CONSIGNES:
1. Relevez tous les noms terminés par « -ité » dans la méditation sur l'humilité de Dieu.
2. Traduisez en anglais la phrase suivante de la méditation sur l'humilité de Dieu : « Seulement Dieu n'apparaît pas mais transparaît dans les traces de l'humilité, souvent de la vulnérabilité. »
3. Reprenez la méditation sur l'humilité de Dieu après sa dernière phrase et poursuivez-la.

TEXTE ÉTUDIÉ:
· · ·

Qui est-il celui-là ? Toute reconnaissance est vivement rejetée, de crainte qu’elle ne suscite une naissance. Intolérable que le divin communie avec la fragilité de notre humanité, sauf à penser que l’éternel est humble et bienveillant, mais alors comment justifier la puissance, alibi de nos illusions.
Seulement Dieu n’apparaît pas mais transparaît dans les traces de l’humilité, souvent de la vulnérabilité.
Quel lien me direz-vous entre les résultats des élections d’un soir, que d’aucun expliquent comme un coup de colère, et l’évangile du matin, un coup de tonnerre pour être une pensée libre s’affranchissant des idées toutes faites pour regarder l’homme comme unique, quelle que soit son histoire.

· · ·

Entrées du jeu de données
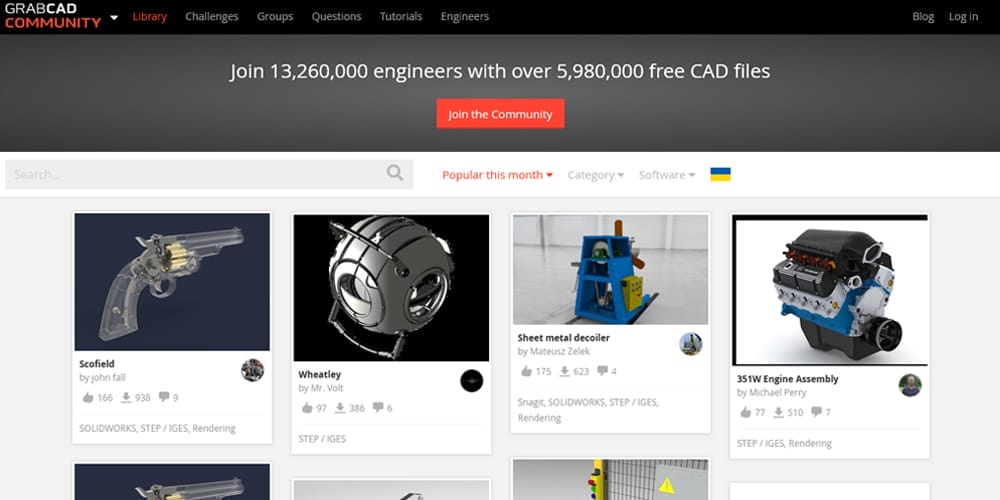Screen dimensions: 1000x500
Task: Click download icon on Sheet metal decoiler
Action: (564, 371)
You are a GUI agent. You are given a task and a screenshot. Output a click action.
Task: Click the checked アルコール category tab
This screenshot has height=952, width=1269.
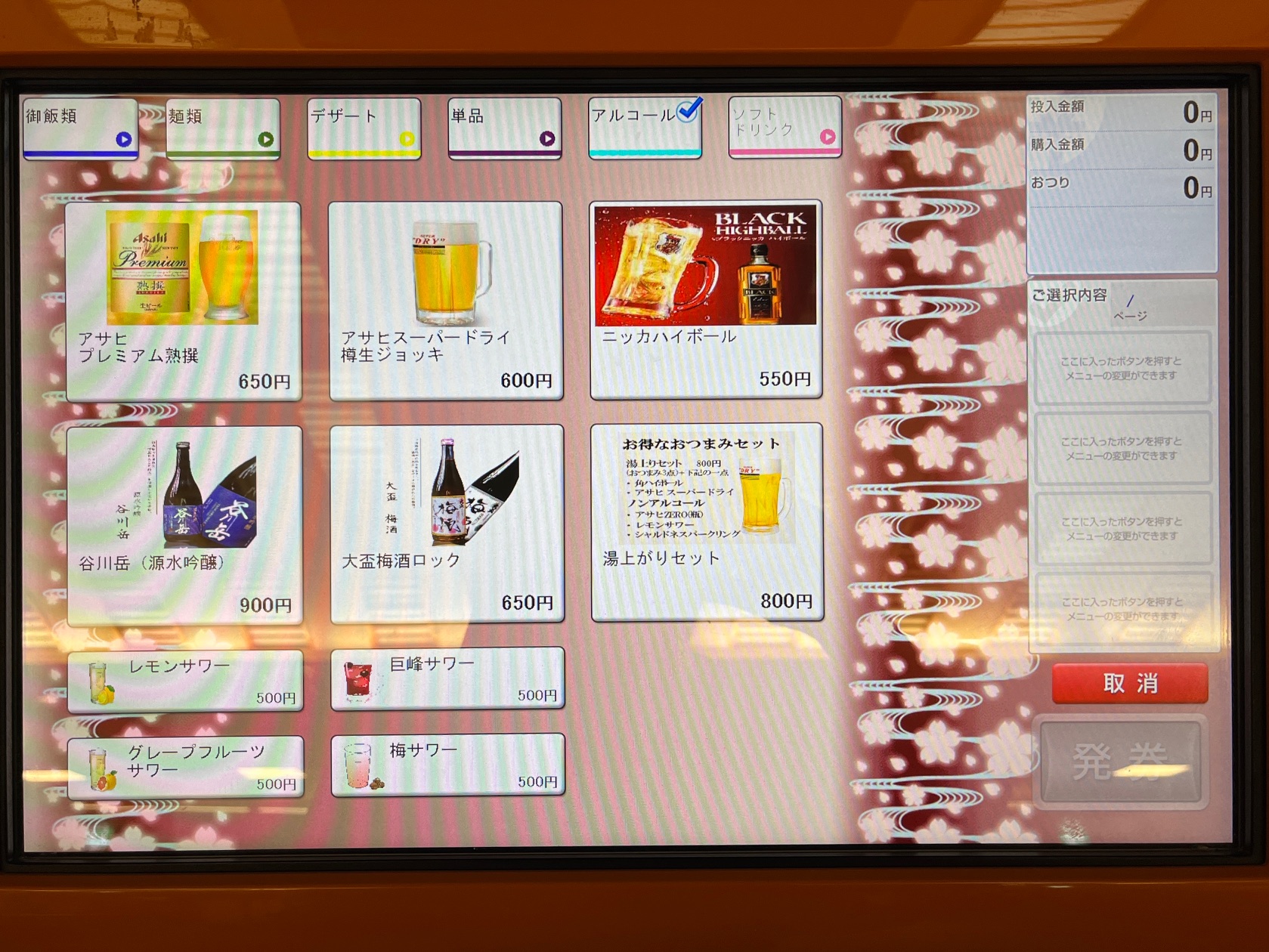(645, 126)

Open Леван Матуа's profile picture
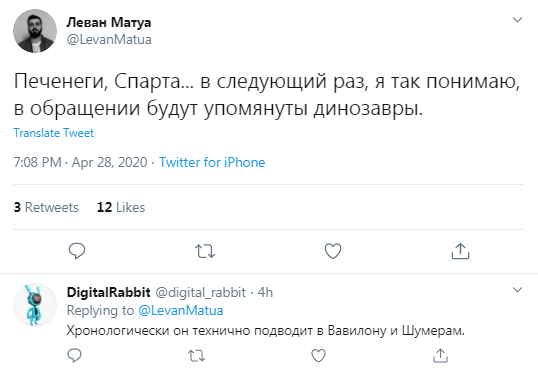pyautogui.click(x=35, y=31)
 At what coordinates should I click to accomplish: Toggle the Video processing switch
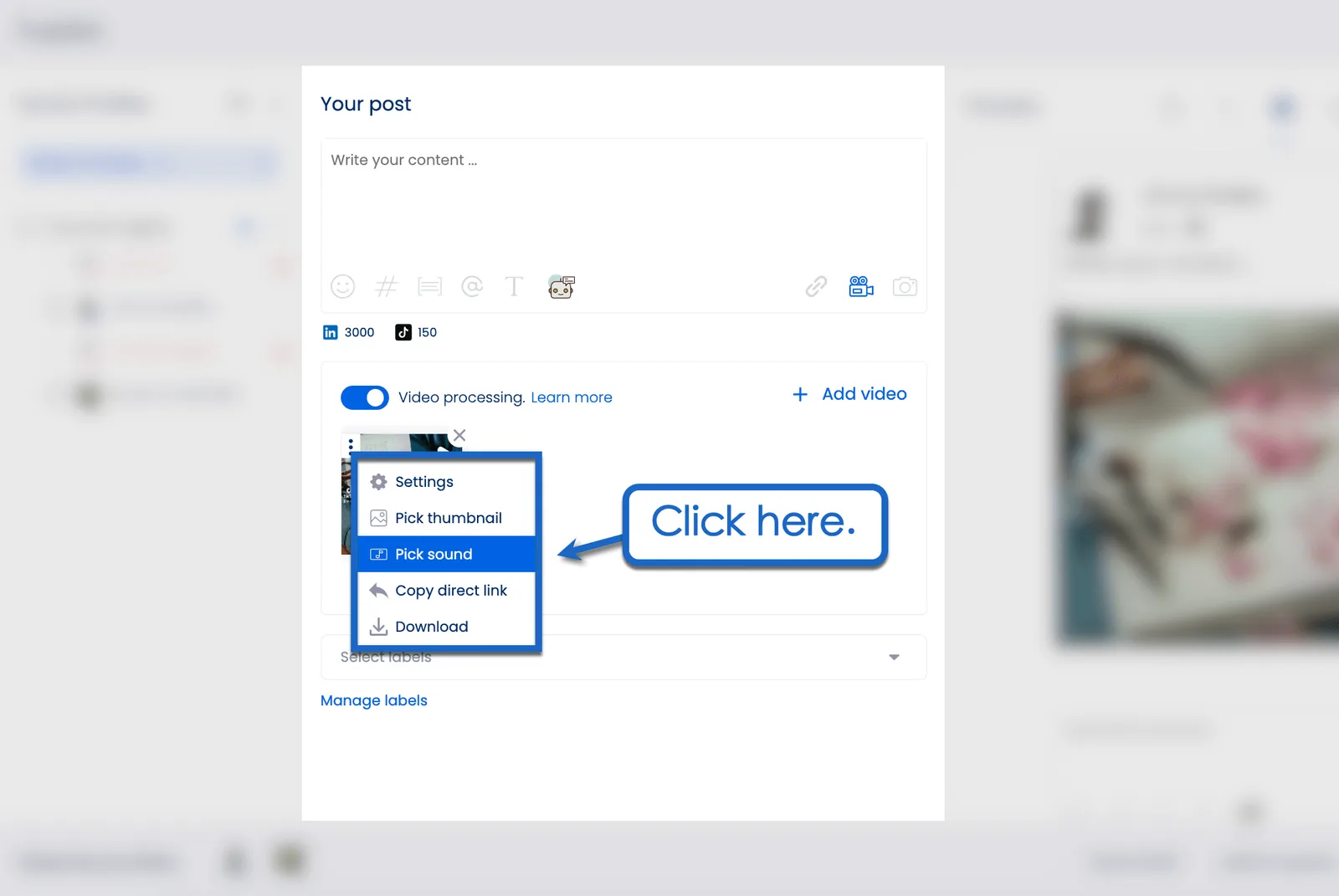tap(365, 397)
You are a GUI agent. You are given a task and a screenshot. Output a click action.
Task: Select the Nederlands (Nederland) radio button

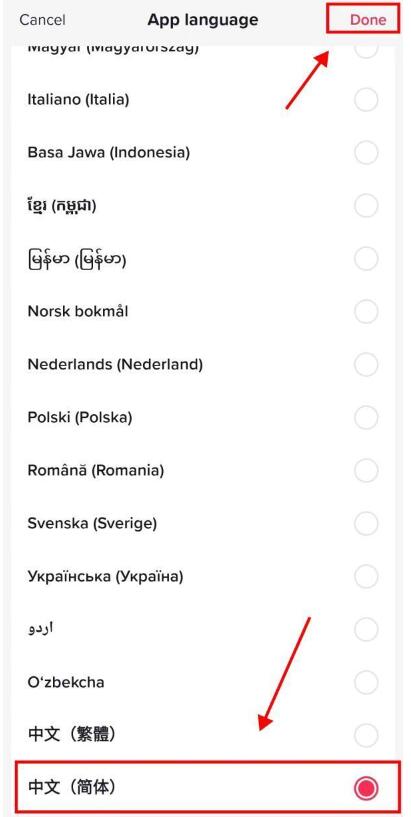[x=366, y=365]
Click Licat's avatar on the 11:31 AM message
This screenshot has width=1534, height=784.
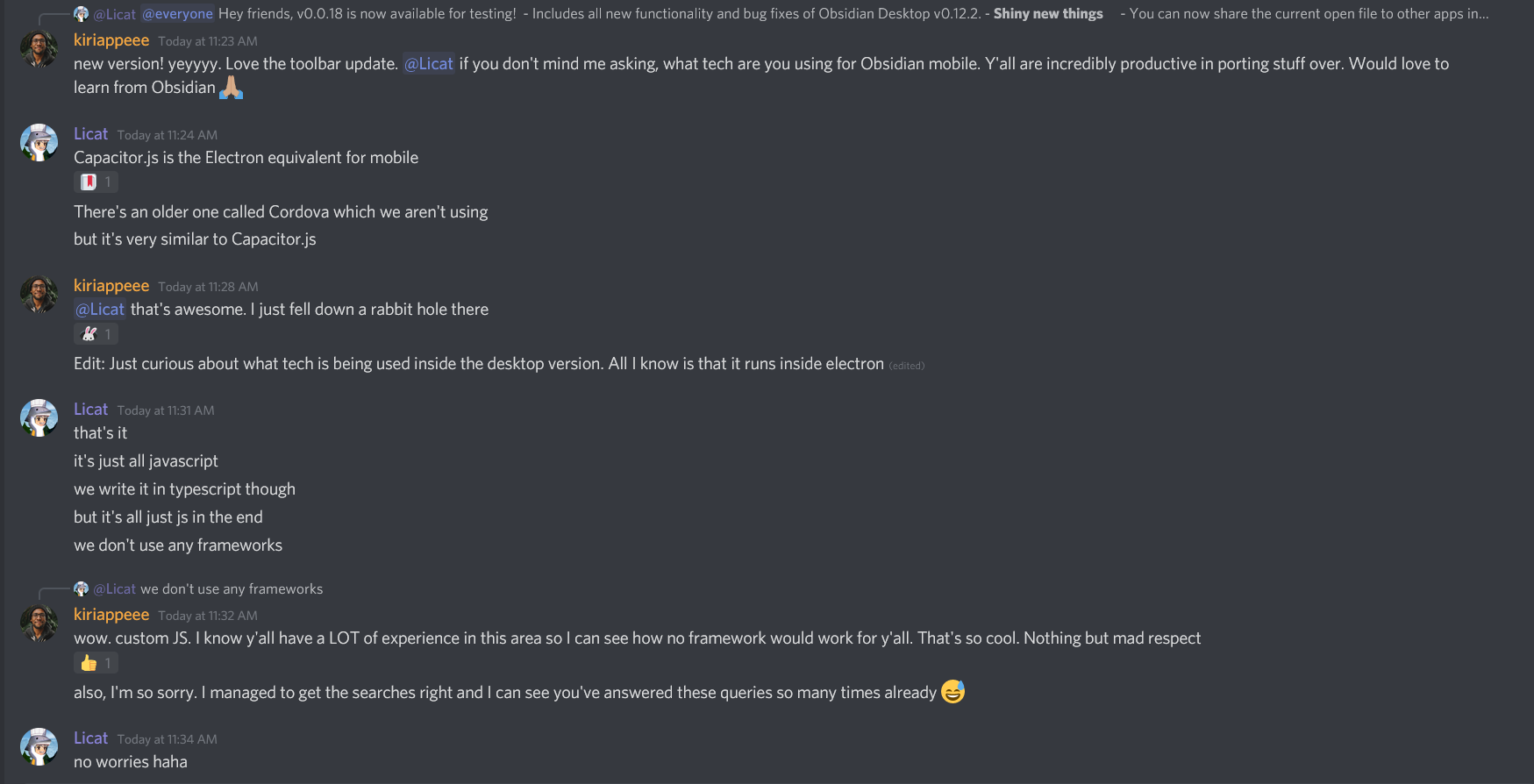pyautogui.click(x=39, y=417)
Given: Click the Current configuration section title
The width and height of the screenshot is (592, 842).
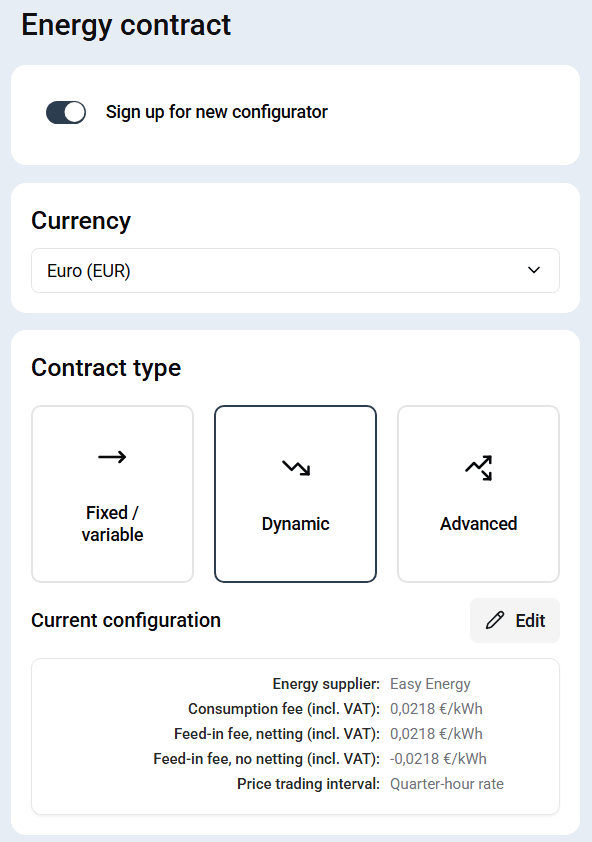Looking at the screenshot, I should coord(126,620).
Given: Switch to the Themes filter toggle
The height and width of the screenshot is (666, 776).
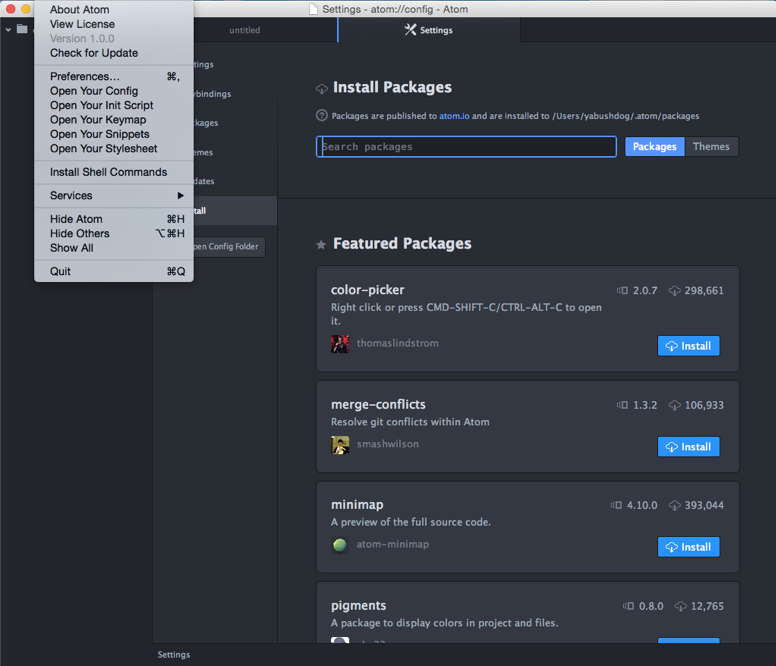Looking at the screenshot, I should click(x=711, y=147).

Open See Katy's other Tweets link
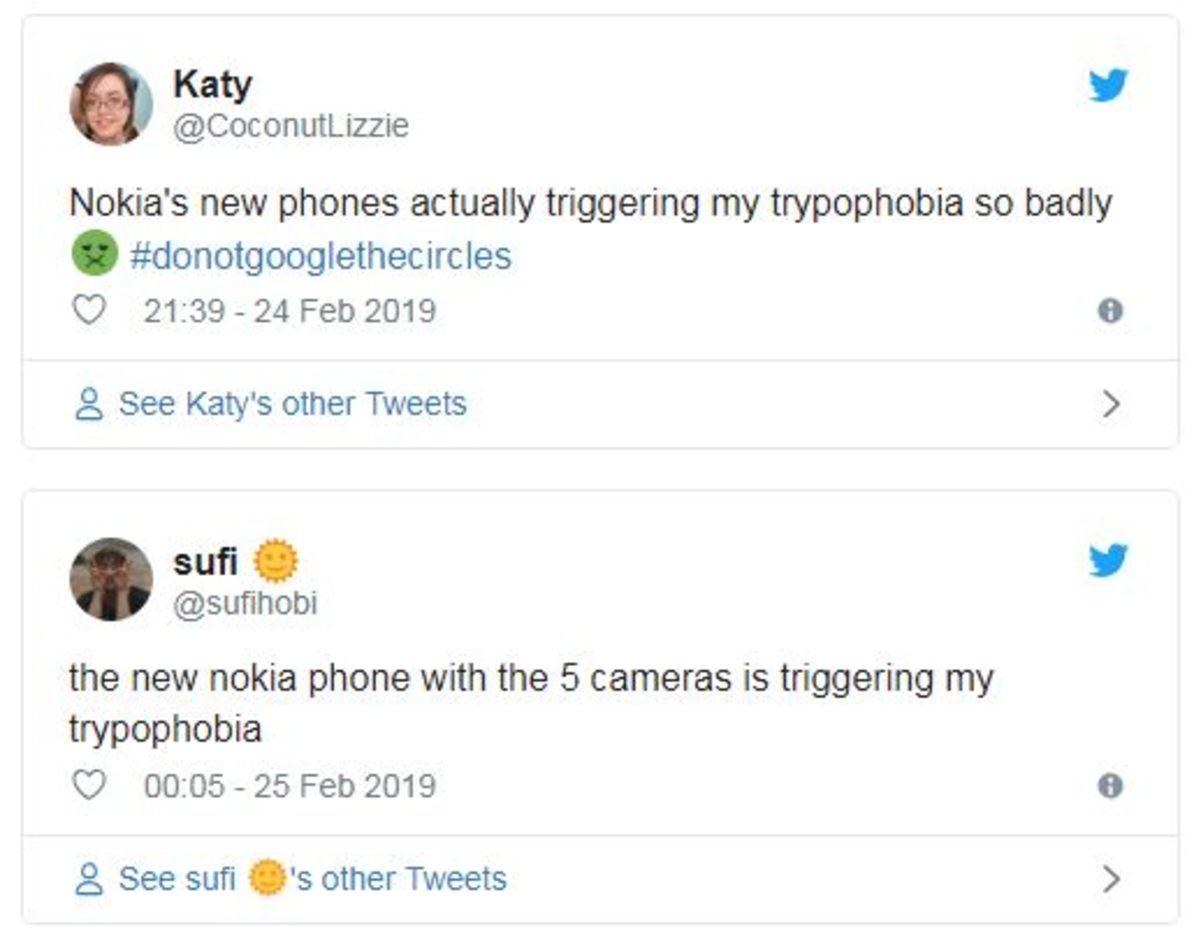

· · ·

CORRIGÉS:
1. fragilité, humanité, humilité, vulnérabilité

2. Yet God does not appear but shows through in the traces of humility, often of vulnerability.

3.
La peur, le refus de celui qui est différent ont largement contribué au vote en faveur d’un parti qui se présente comme un front et même un affront à l’égard de ceux qui, venus de loin, ne peuvent trouver place parmi nous.
La xénophobie est un cancer qui ronge l’esprit et nécrose le cœur. Notre société a suffisamment de maux pour ne pas en rajouter un autre.
La fragilité que nous voulons défendre suscite des interrogations peu amènes comme celle-là : qui est-il celui-là. Un courriel reçu ce matin présentait notre association comme l’action d’un idiot pour vouloir donner une chance à ceux qui ne l’ont pas, ou plus.
Allez, réveillons-nous, la solution n’est pas dans le rejet, mais dans la recherche d’une vraie cohésion sociale qui n’existe que là où le prendre soin du plus fragile nous oblige. C’est à l’aune de ce critère qu’une société mesure son humanité.
Concédons seulement que nous avons peut-être été médiocres ; les balbutiements, les erreurs ne sauraient cependant être considérés comme une bêtise ou pire une lâcheté, mais plutôt comme le signe de la recherche d’un monde plus tendre à bâtir.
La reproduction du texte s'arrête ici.